▶ [What the task requires] If a picture appears, leave it out, and reproduce exactly the lines from the start of the listing below through the one bearing "Screen dimensions: 1053x446".
=====
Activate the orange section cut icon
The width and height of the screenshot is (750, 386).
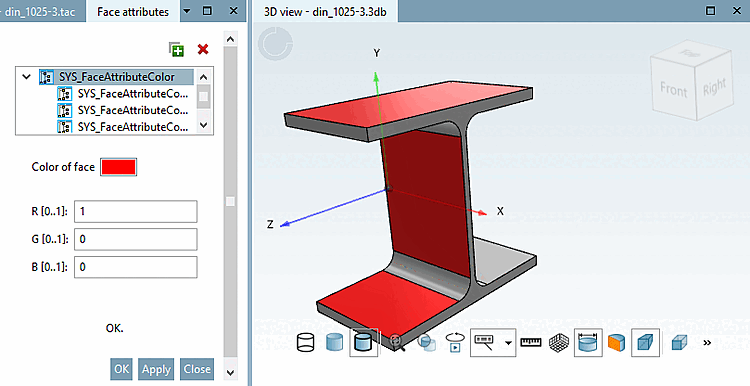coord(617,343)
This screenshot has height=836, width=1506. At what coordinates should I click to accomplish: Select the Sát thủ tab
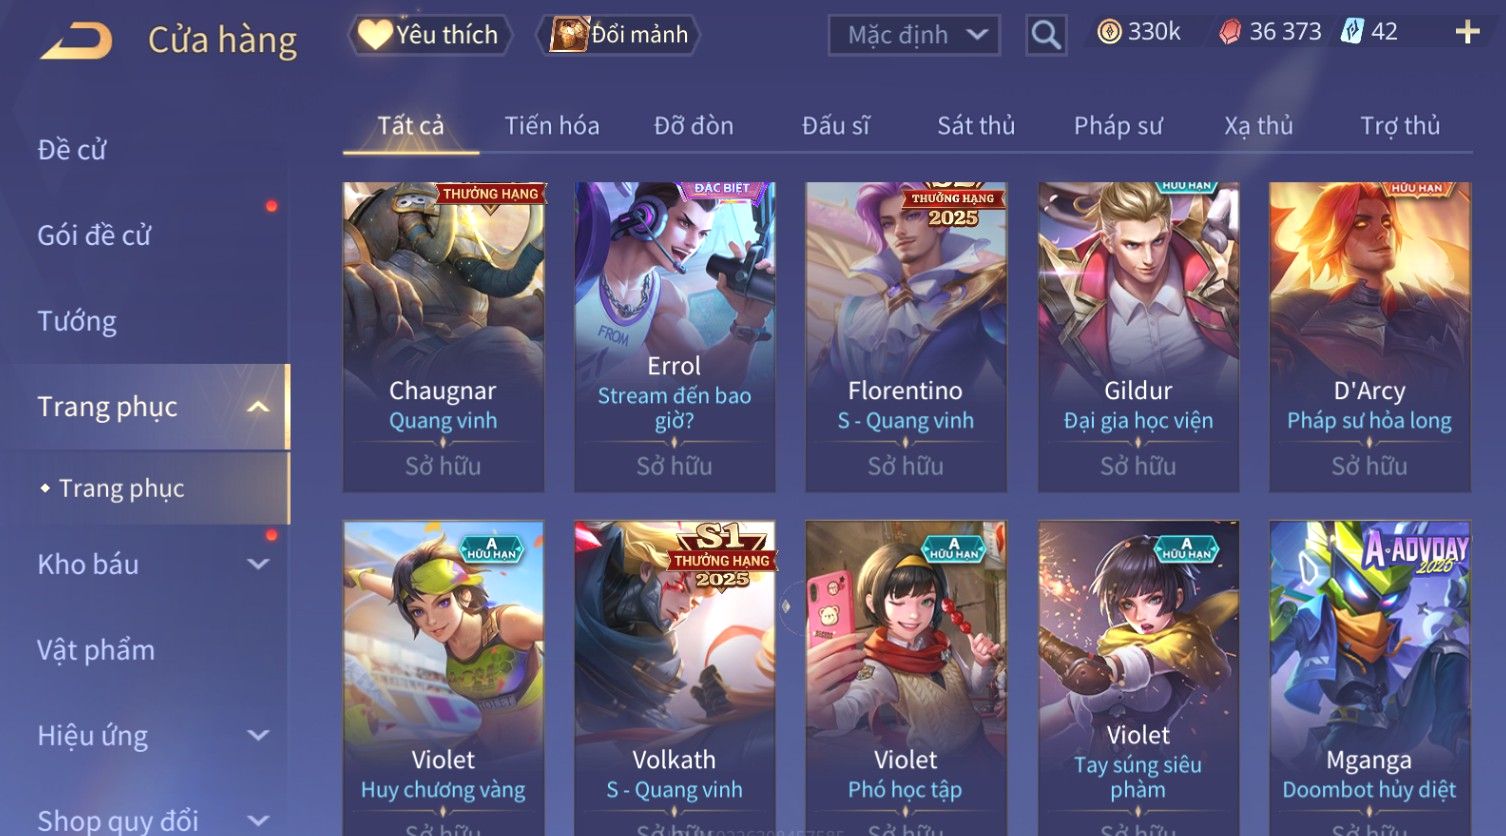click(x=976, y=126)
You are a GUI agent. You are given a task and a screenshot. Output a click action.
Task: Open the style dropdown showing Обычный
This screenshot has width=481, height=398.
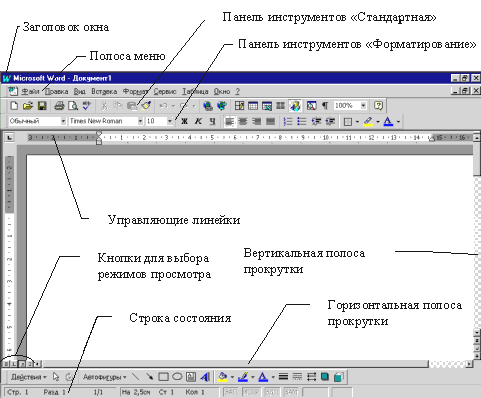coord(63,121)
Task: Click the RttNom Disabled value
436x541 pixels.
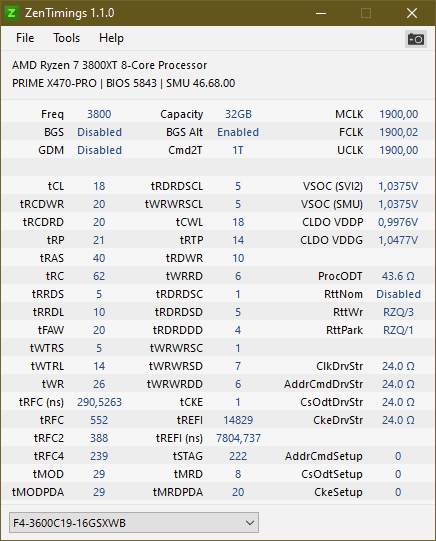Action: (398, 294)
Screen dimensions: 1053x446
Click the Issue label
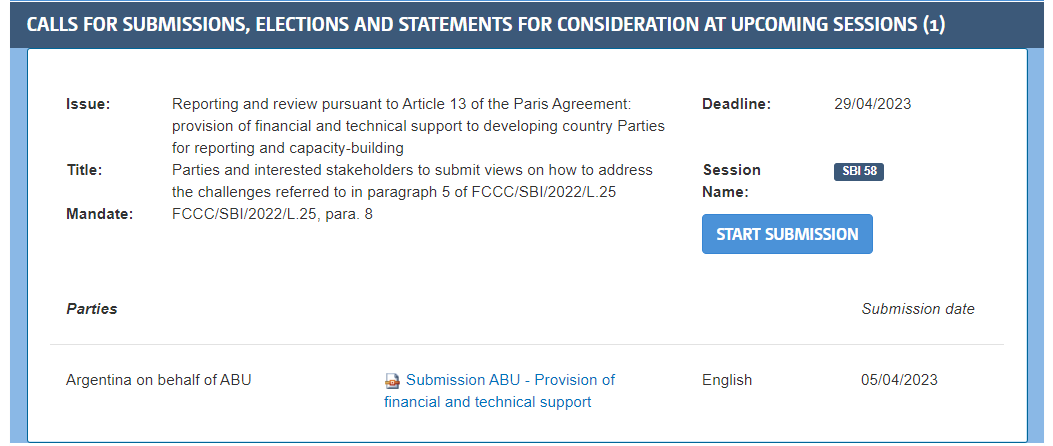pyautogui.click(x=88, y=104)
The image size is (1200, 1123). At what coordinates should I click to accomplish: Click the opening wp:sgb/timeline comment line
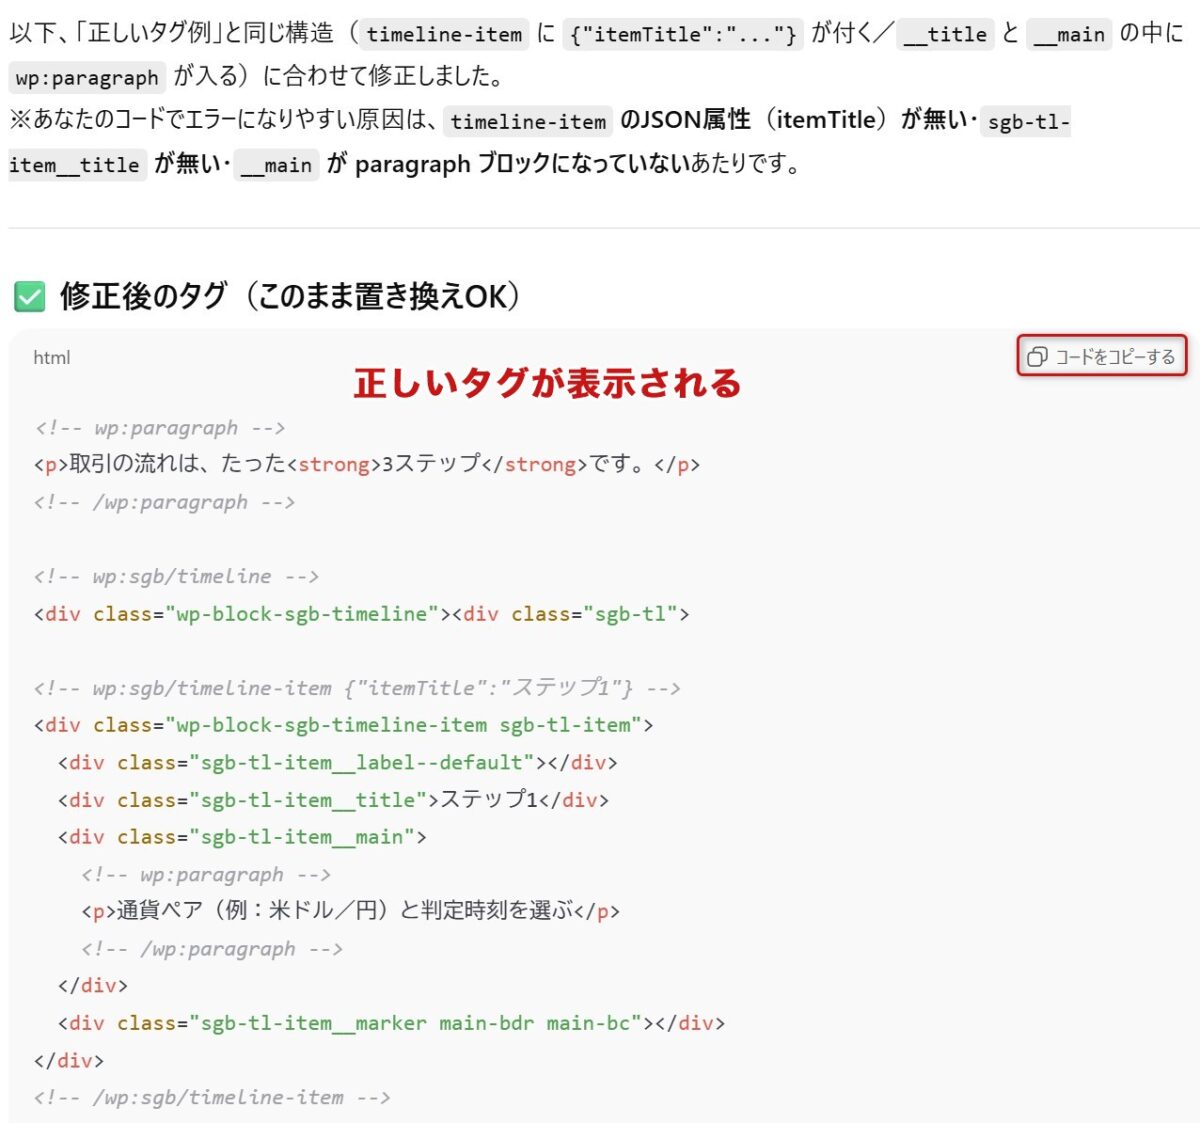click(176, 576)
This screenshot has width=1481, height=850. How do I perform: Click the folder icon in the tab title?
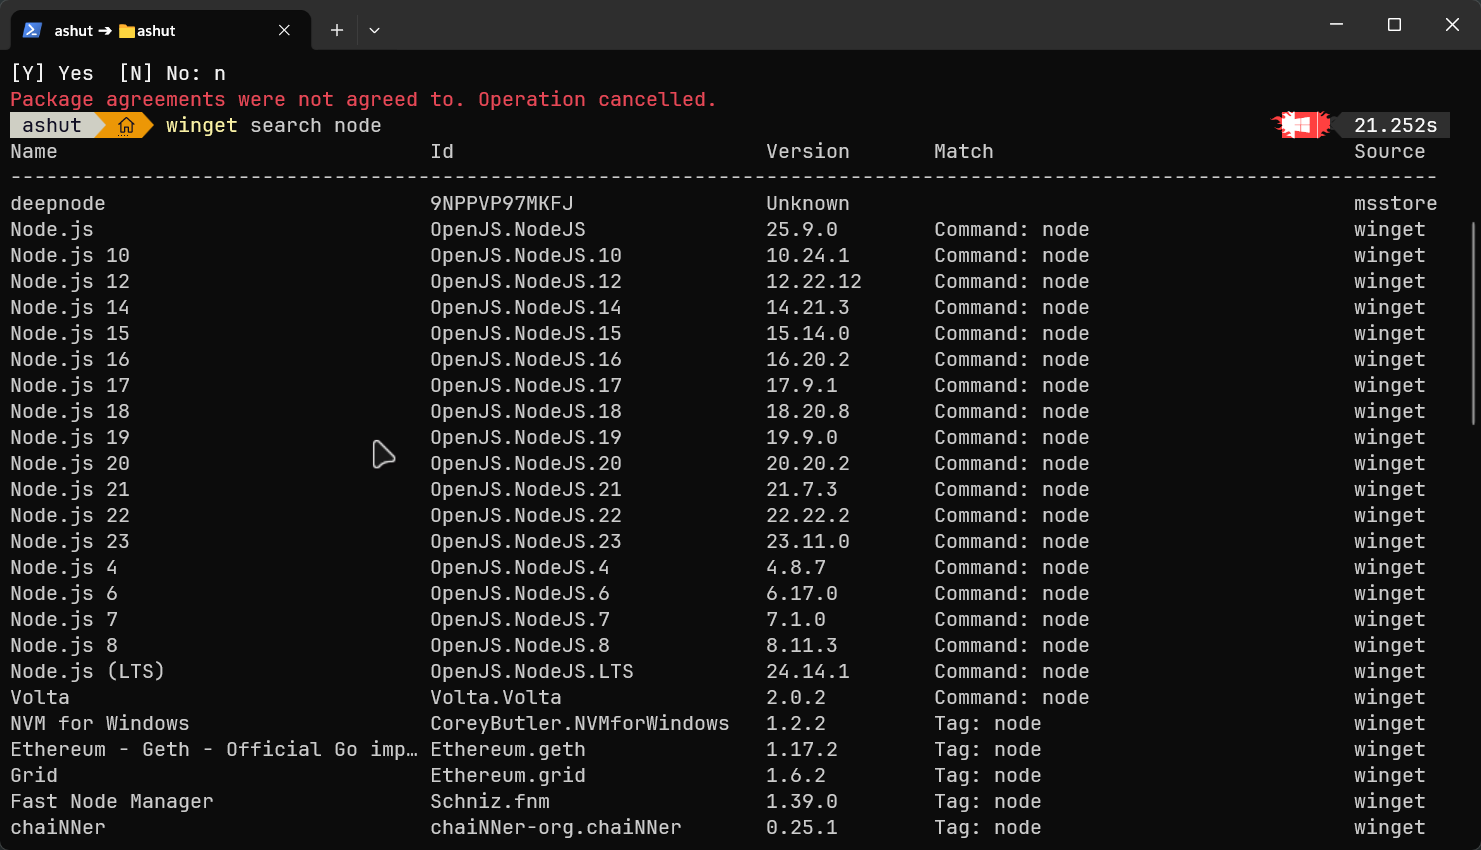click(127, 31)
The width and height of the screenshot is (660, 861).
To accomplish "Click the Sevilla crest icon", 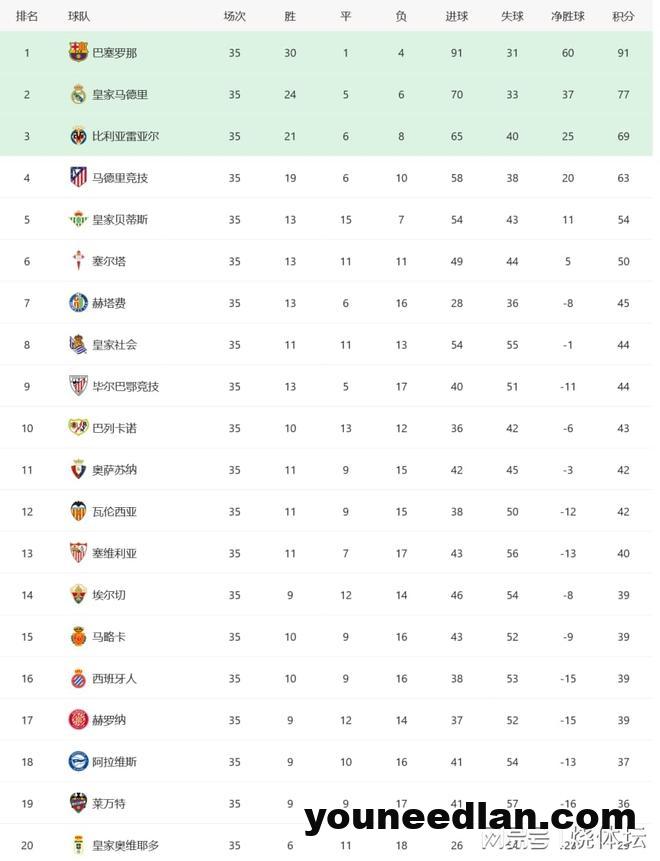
=====
▶ [Answer section]
Activate the orange section cut icon
The width and height of the screenshot is (750, 386).
coord(617,343)
This screenshot has height=836, width=1506. At what coordinates should I click to accomplish: Select the Sát thủ tab
click(x=976, y=126)
You are a GUI agent. You are given a task and a screenshot. Output a click action.
Task: Open the style dropdown showing Обычный
This screenshot has width=481, height=398.
coord(63,121)
Task: Click the RttNom Disabled value
436x541 pixels.
Action: (398, 294)
Screen dimensions: 1053x446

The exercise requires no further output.